Entre los mecanismos descritos:
- Recopilación de expedientes personales de 55 “garantes” que colaboraban con 48 organizaciones, incluyendo información sobre observancia religiosa, patrimonio, relaciones personales, conducta moral y lealtad política.
- Exigencias de documentación administrativa y financiera a ONG con el fin de monitorear y, en caso de resistencia, amenazar con restricciones: el informe apunta a presiones explícitas hacia grupos como Save the Children, Mercy Corps o International Medical Corps (IMC) para que compartieran sus cuentas o fundar convenios con entidades ligadas a Hamás.
- Desvío de recursos y manipulación de proyectos humanitarios: el control total sobre la logística de ayuda permitió redirigir insumos hacia redes afines al grupo, ocultar el financiamiento real y garantizar que los fondos no llegaran a beneficiarios ajenos a su dominio.
El informe advierte que esta infiltración no fue circunstancial sino parte de una estrategia planificada del aparato de seguridad interior de Hamás, que utilizó armamento institucional y coerción para someter a las ONG a su control. Según los documentos, esa estrategia de manipulación de la ayuda humanitaria representa “un logro excepcional de inteligencia”.
Las revelaciones renovaron las acusaciones de que gran parte de la ayuda enviada a Gaza —distribuida supuestamente con fines civiles— habría sido capturada o manipulada por Hamás, transformando programas humanitarios en palancas de abastecimiento, propaganda o reclutamiento. El informe de NGO Monitor reclama un urgente reexamen por parte de gobiernos donantes, organismos multilaterales y agencias humanitarias, advirtiendo que continuar la cooperación con ONG en Gaza sin salvaguardas reales profundiza el riesgo de cómplices indirectos de eventos terroristas.

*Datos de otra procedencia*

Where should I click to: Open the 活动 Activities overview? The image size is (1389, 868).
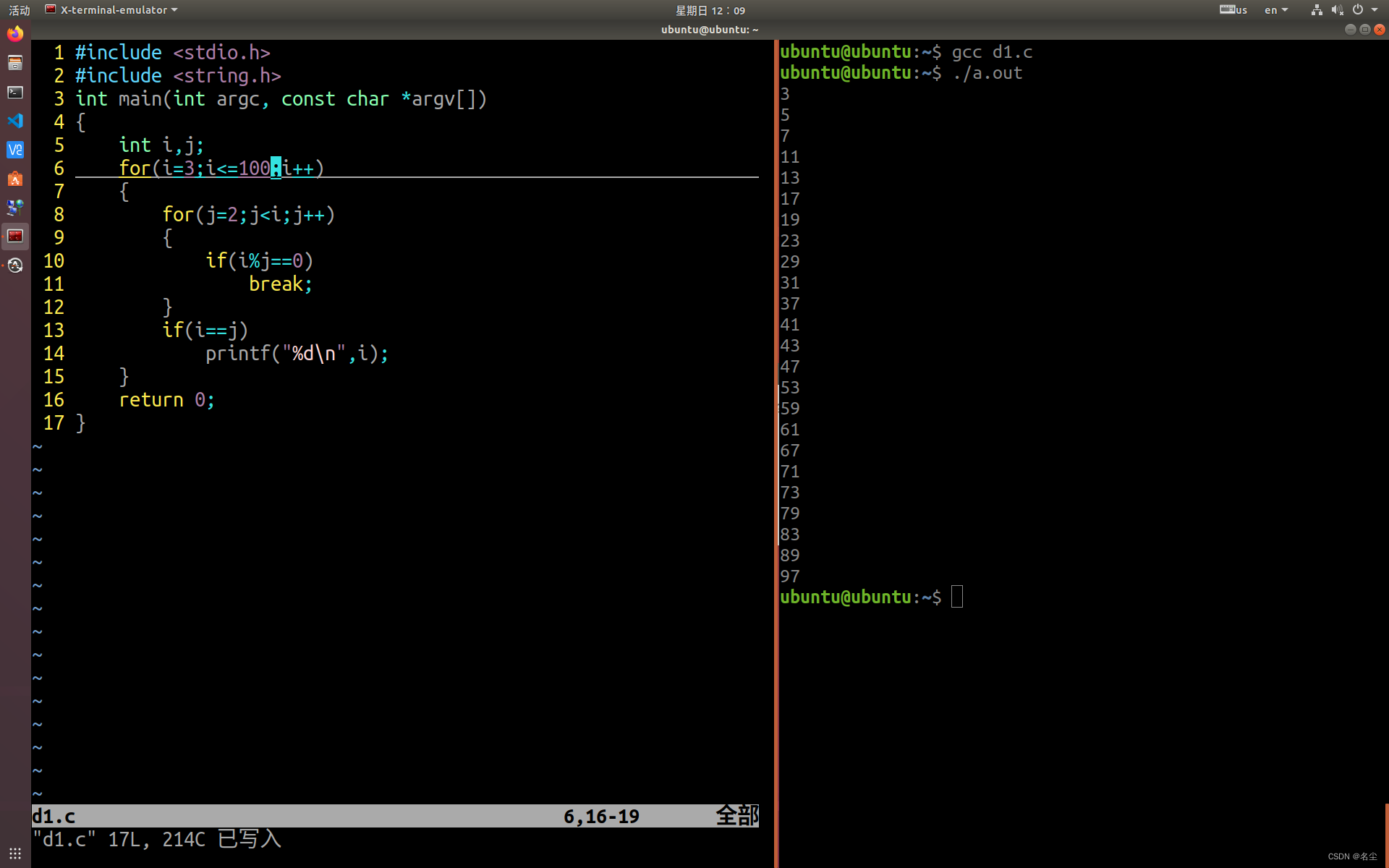point(19,10)
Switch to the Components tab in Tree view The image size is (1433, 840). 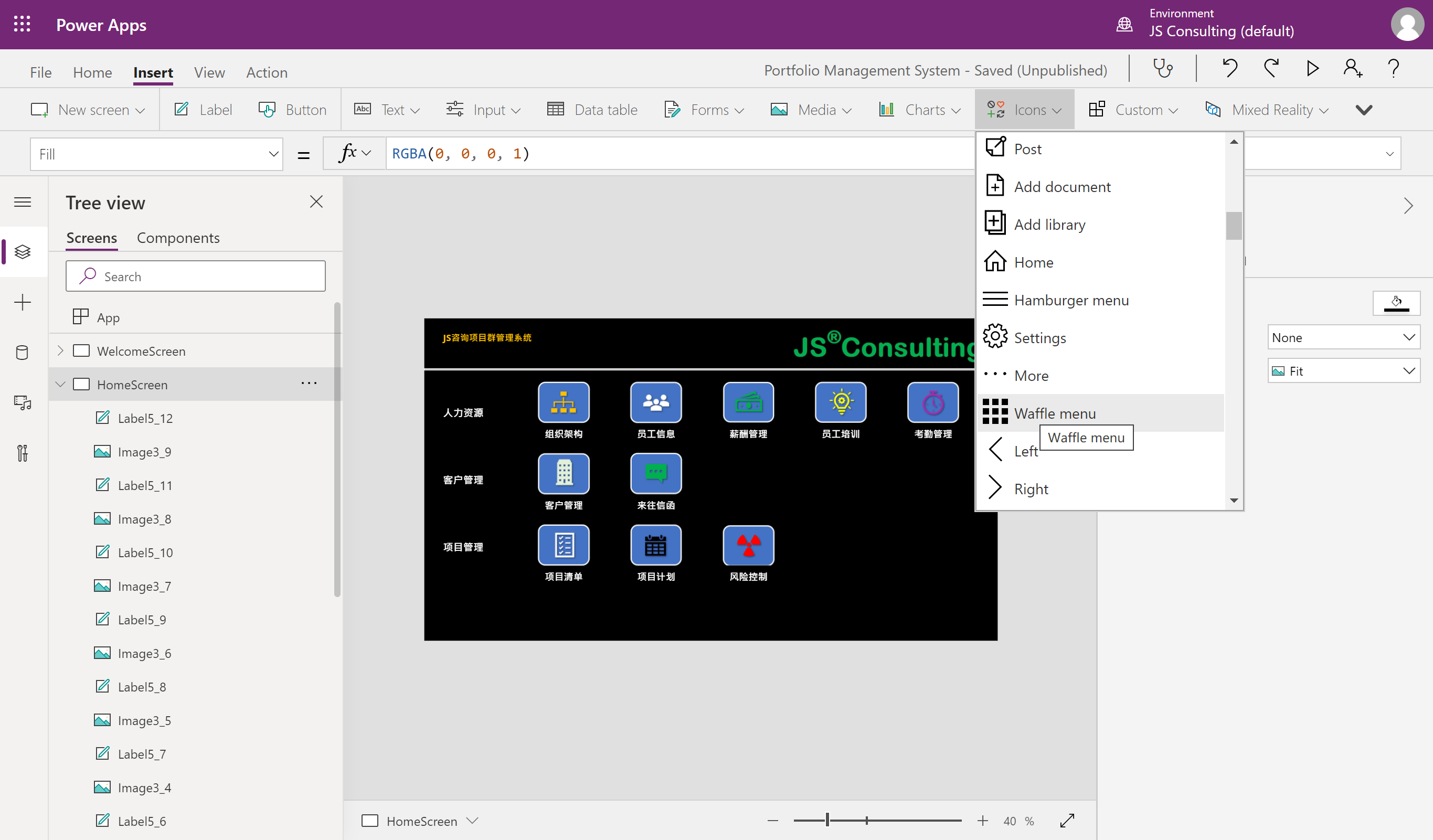pyautogui.click(x=177, y=238)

La publicación de estos documentos, apenas semanas después del estallido del conflicto en 2023 y del operativo de distribución alternativo lanzado por Fundación Humanitaria de Gaza (GHF), se suma a la reconfiguración del mapa de ayuda internacional: crece la presión para desvincular la asistencia humanitaria de organizaciones con probada vulnerabilidad a la cooptación, y reforzar los mecanismos de control, transparencia y neutralidad.